Also, just for kicks and giggles, they did an ultrasound of his heart on Friday because of a heart murmur they were hearing on occasion. What came back from that has a little old red headed lady named Susie in the cardiologists' office downstairs up in arms. They're seeing some sort of hole in his heart, but only from one view -- when normally this hole should appear in every view of the heart. Susie and her colleagues have never seen this before, and are working feverishly to get to the bottom of it. We're fervently hoping that this hole actually doesn't exist (a real possibility) and that we can scratch the hole in his heart off our growing list of things that are going to shorten our lives by 10 years just because of the sheer stress of it all.
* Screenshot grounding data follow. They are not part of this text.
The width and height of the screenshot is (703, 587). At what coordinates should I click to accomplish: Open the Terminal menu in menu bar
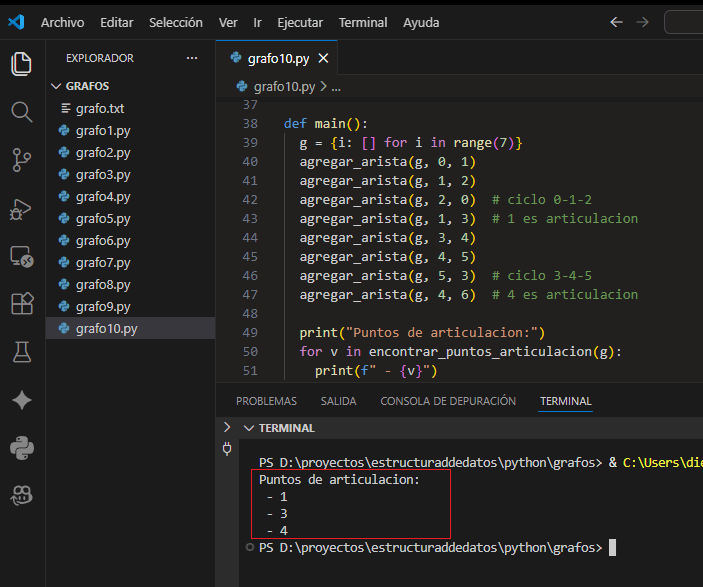pyautogui.click(x=363, y=22)
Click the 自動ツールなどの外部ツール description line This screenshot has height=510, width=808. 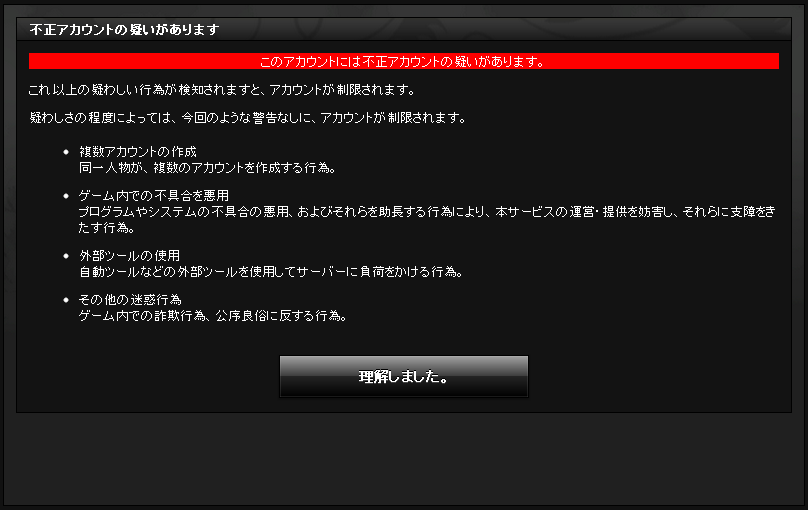point(271,271)
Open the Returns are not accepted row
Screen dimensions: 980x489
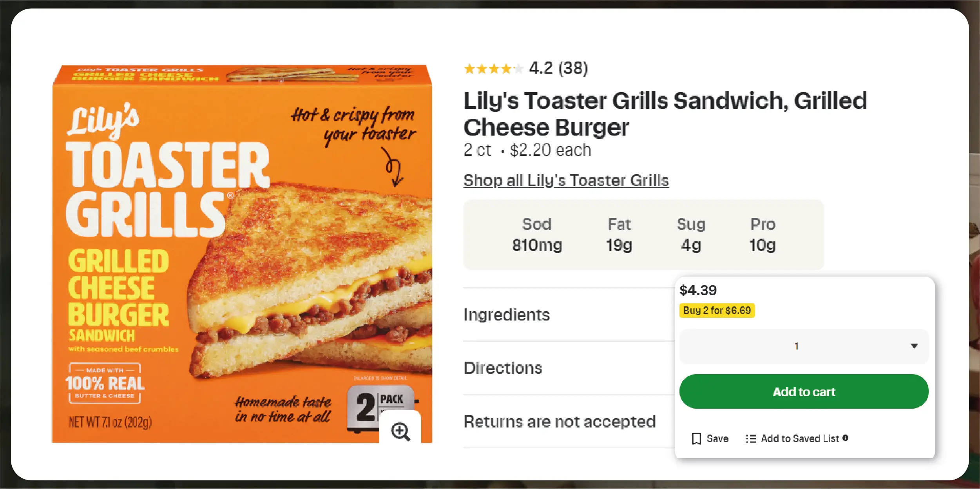559,422
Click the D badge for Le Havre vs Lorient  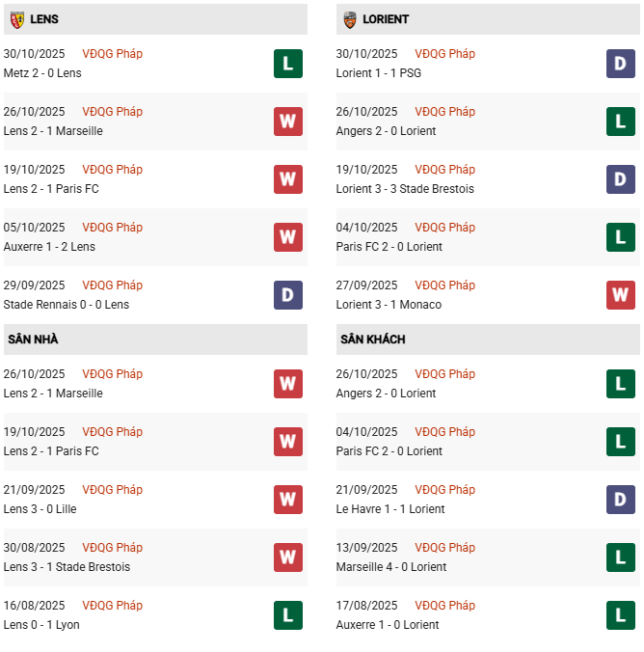point(621,500)
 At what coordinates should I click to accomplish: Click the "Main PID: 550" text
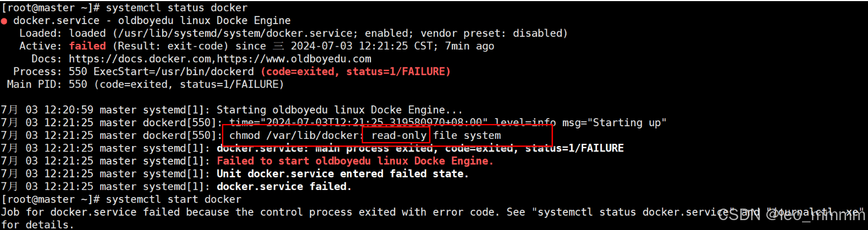pos(47,85)
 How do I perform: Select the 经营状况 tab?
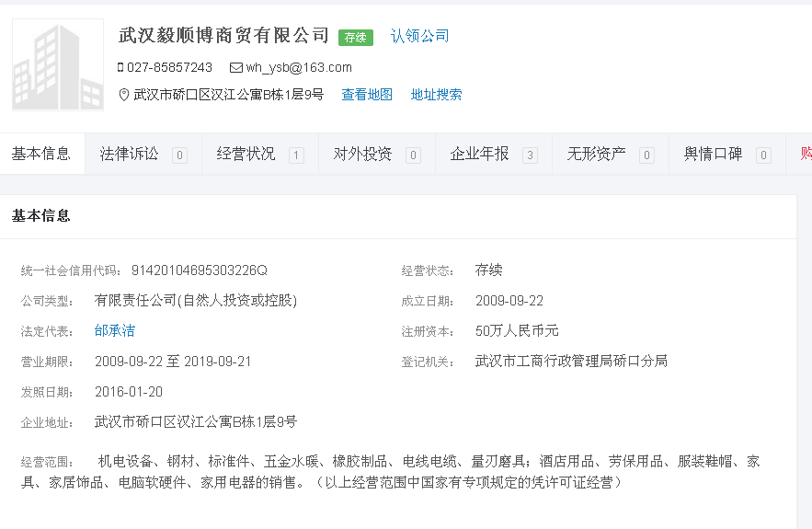click(x=246, y=154)
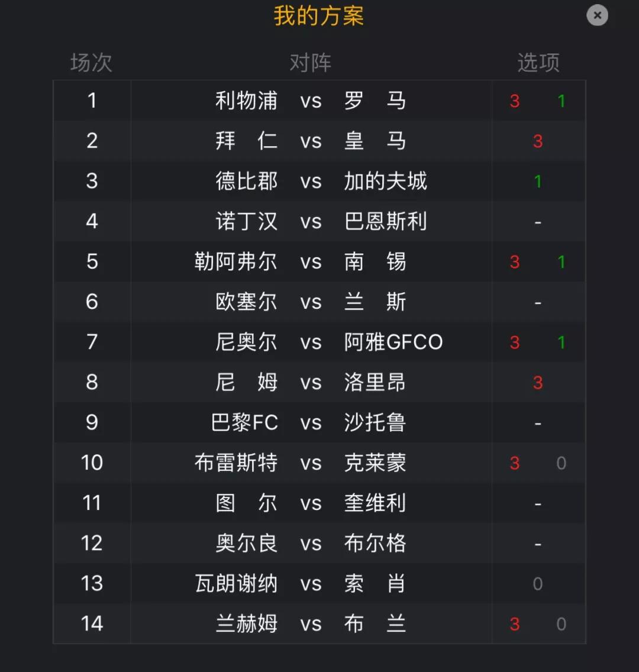The image size is (639, 672).
Task: Select green 1 for 尼奥尔 vs 阿雅GFCO
Action: (561, 343)
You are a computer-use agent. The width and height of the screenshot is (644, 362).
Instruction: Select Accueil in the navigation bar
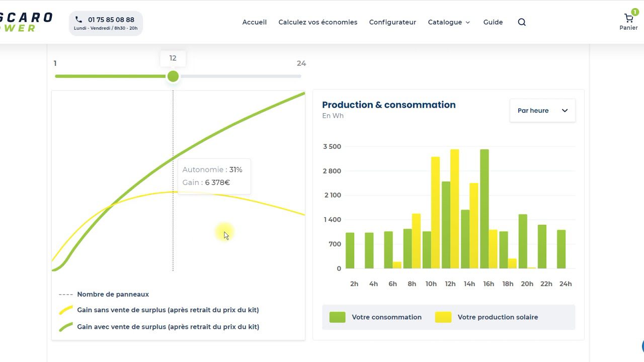[x=255, y=22]
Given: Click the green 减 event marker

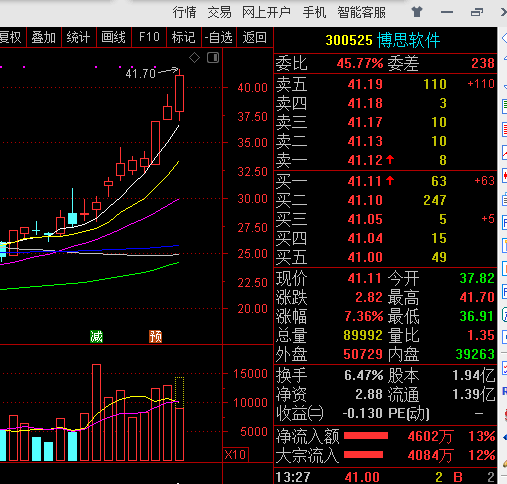Looking at the screenshot, I should pyautogui.click(x=96, y=337).
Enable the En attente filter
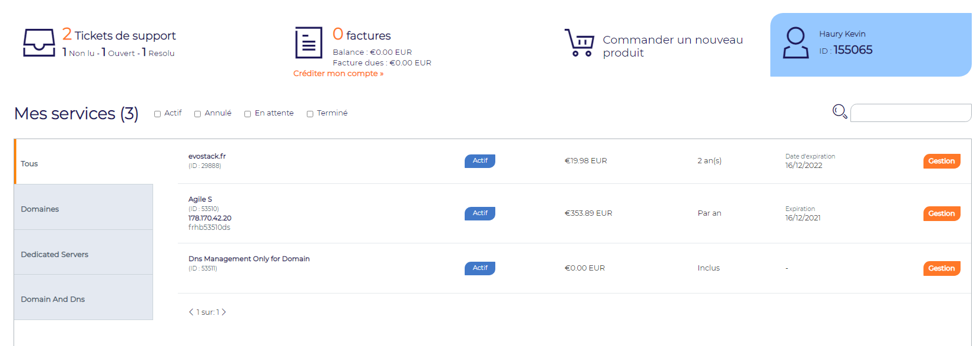Viewport: 980px width, 346px height. pos(247,114)
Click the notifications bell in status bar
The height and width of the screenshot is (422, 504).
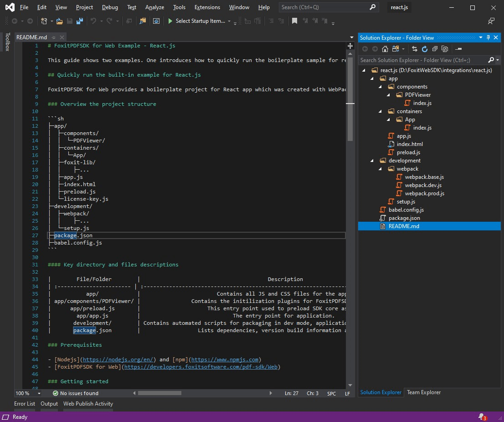coord(482,417)
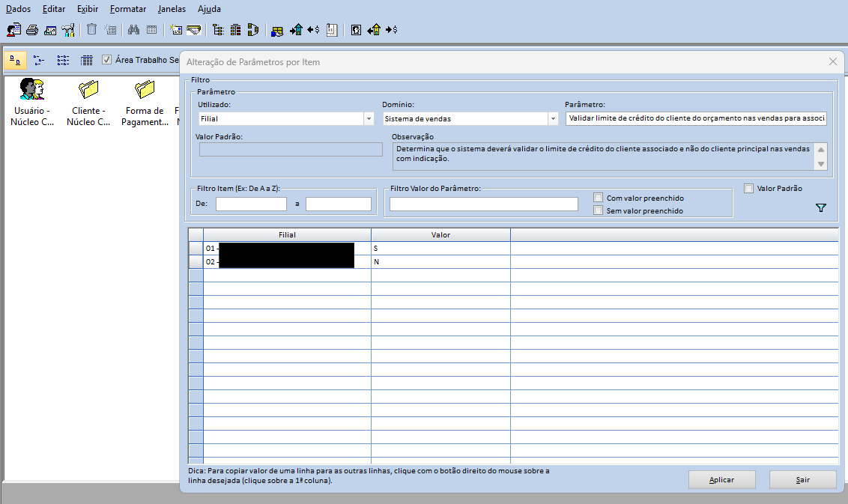Check the 'Sem valor preenchido' box
The image size is (848, 504).
pyautogui.click(x=599, y=210)
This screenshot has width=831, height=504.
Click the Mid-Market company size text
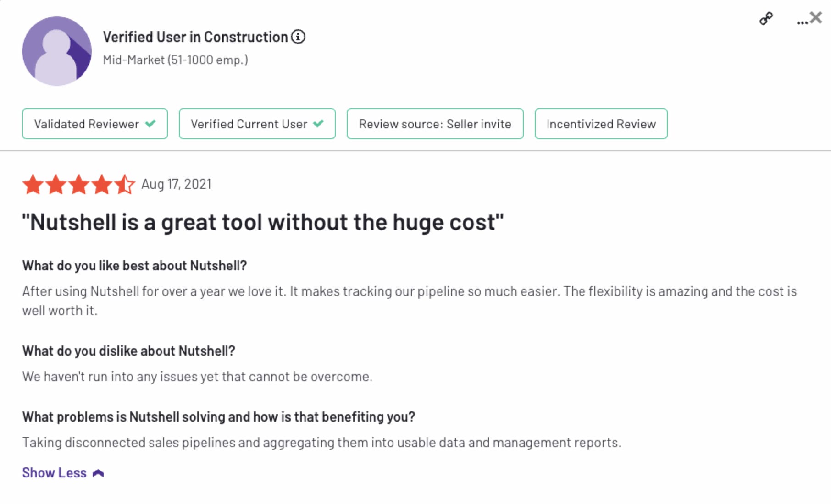tap(175, 60)
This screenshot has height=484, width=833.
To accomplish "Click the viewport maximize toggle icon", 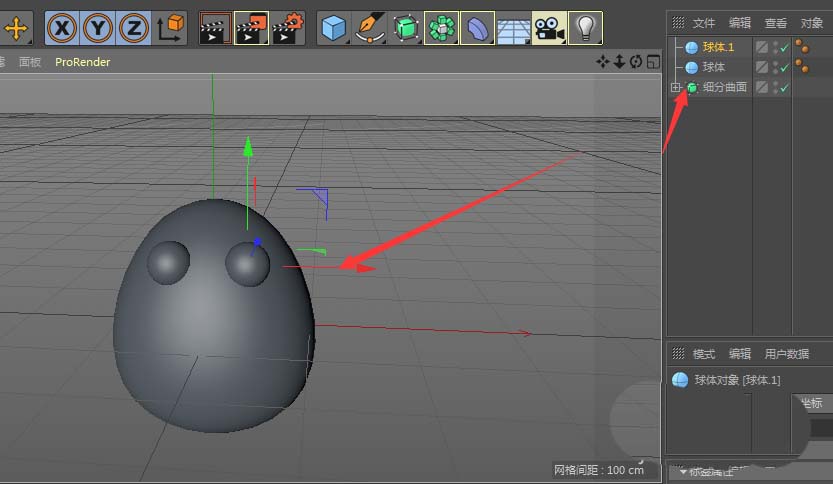I will (653, 62).
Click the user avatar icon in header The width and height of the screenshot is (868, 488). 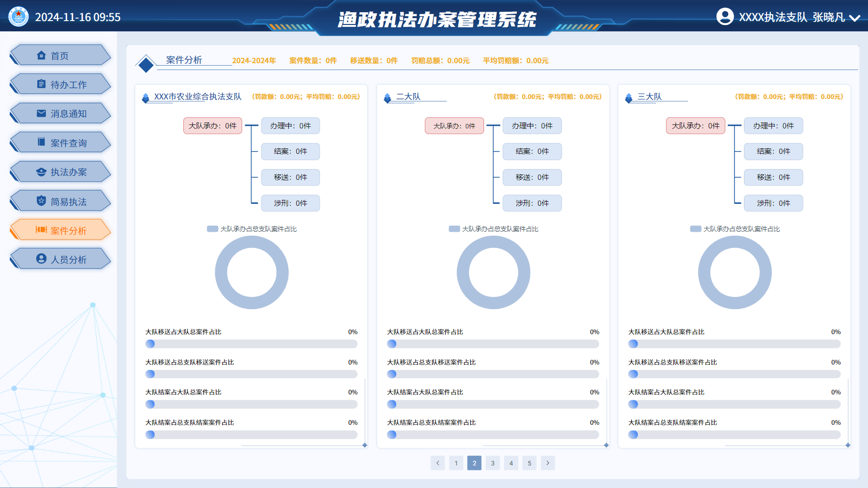[725, 17]
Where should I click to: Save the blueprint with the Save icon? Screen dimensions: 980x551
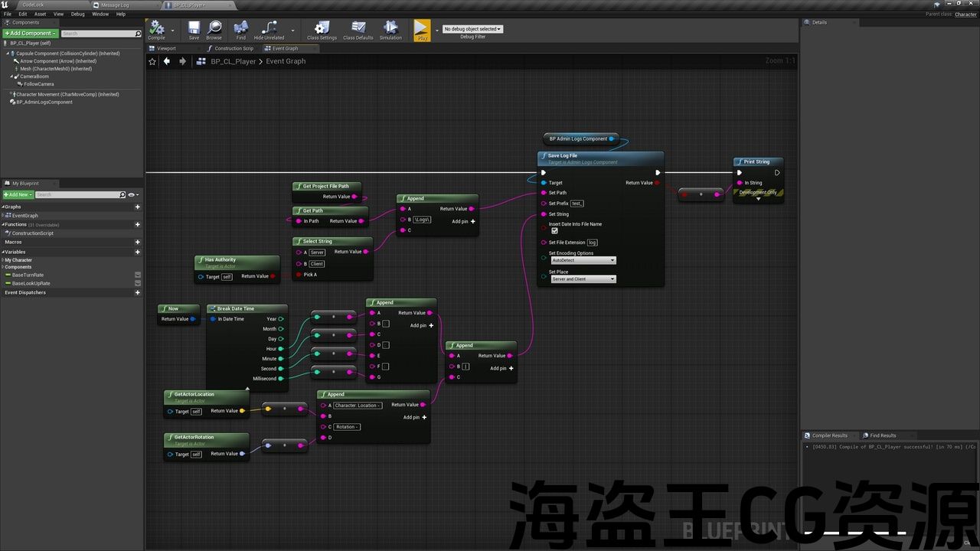194,28
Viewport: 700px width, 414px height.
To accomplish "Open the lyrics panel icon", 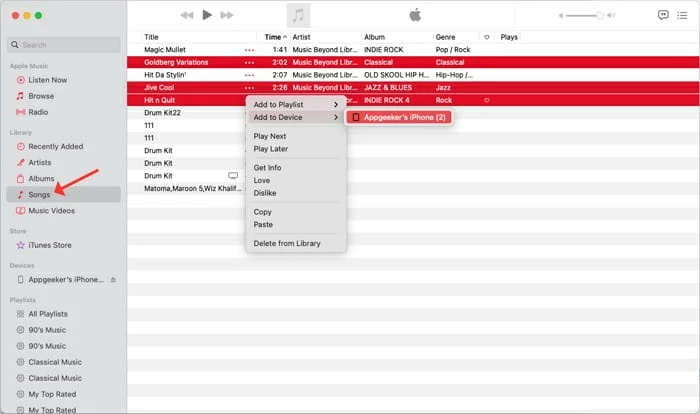I will pos(662,15).

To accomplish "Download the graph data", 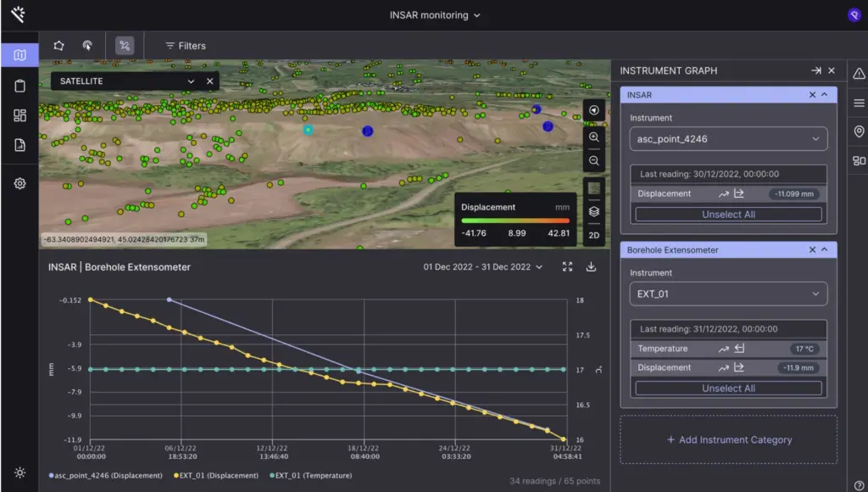I will click(x=592, y=267).
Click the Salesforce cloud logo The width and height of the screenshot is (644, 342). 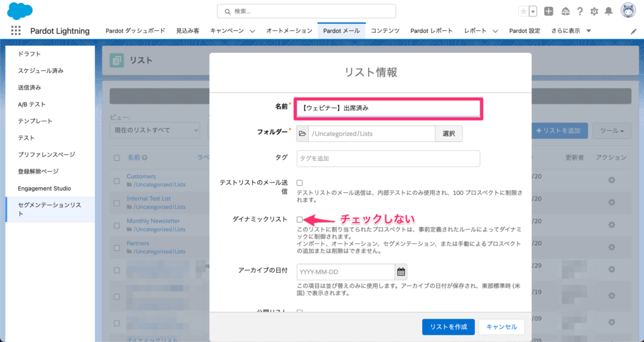click(x=20, y=11)
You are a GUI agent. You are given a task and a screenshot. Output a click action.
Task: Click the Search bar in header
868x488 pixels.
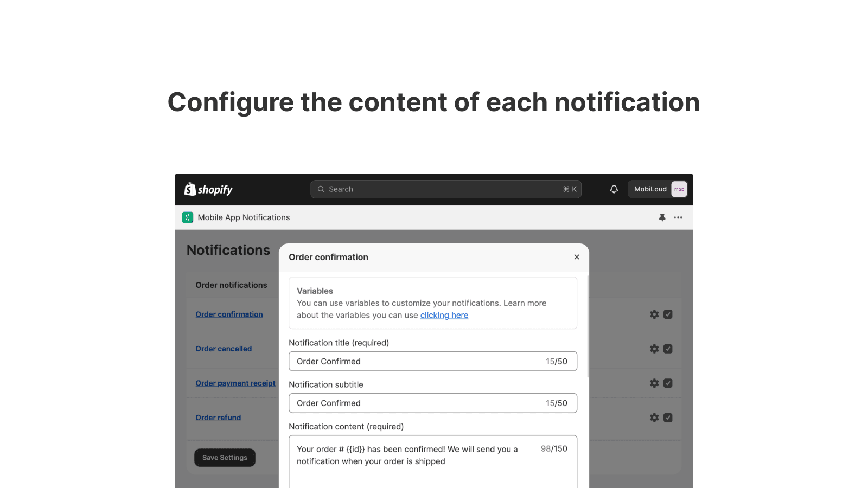(445, 189)
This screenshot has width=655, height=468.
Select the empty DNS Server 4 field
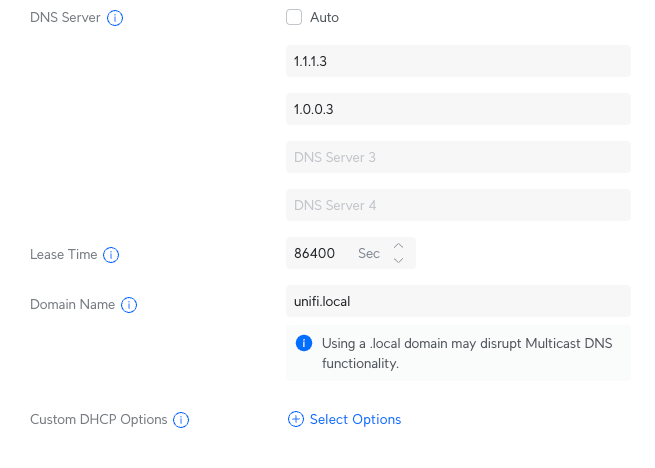pos(458,205)
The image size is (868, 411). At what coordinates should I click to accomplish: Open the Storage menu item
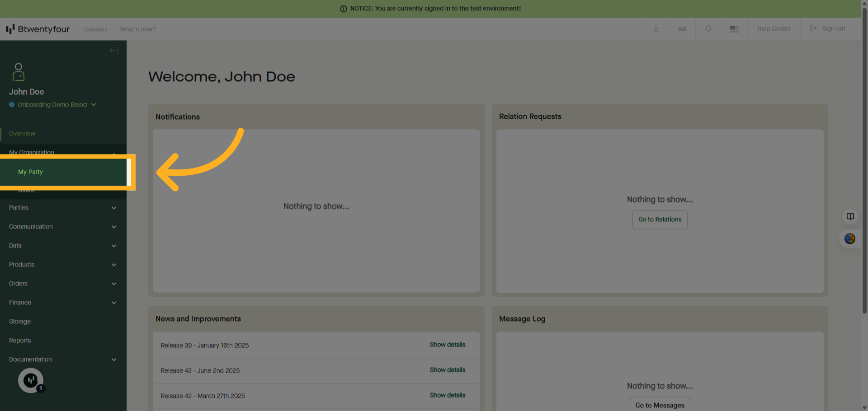20,322
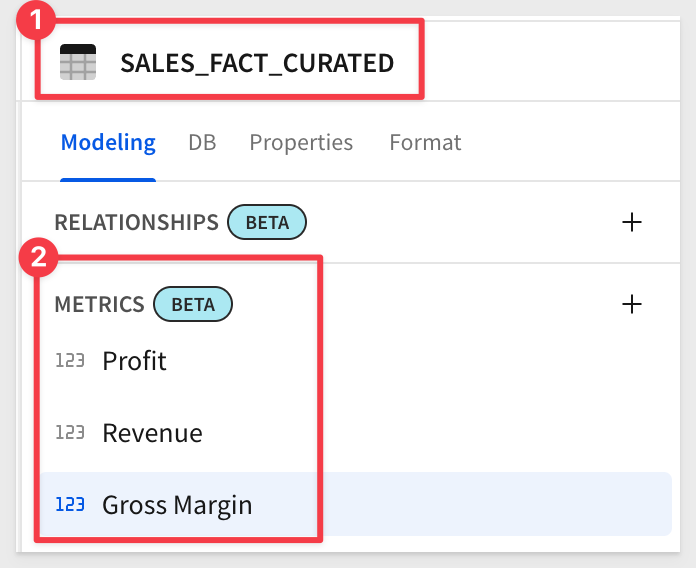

We aren't coming up with any firm conclusions yet, but we have another big test yet today that we're hoping offers the information that everyone needs to know in order to proceed with the best possible treatment. At this point, we know we're going home with a couple of reflux medications and a sleep monitor that is loud enough to wake the dead. The long term implications are unknown, and, its at least plausible that we could be free of all of this medical baggage within a few months.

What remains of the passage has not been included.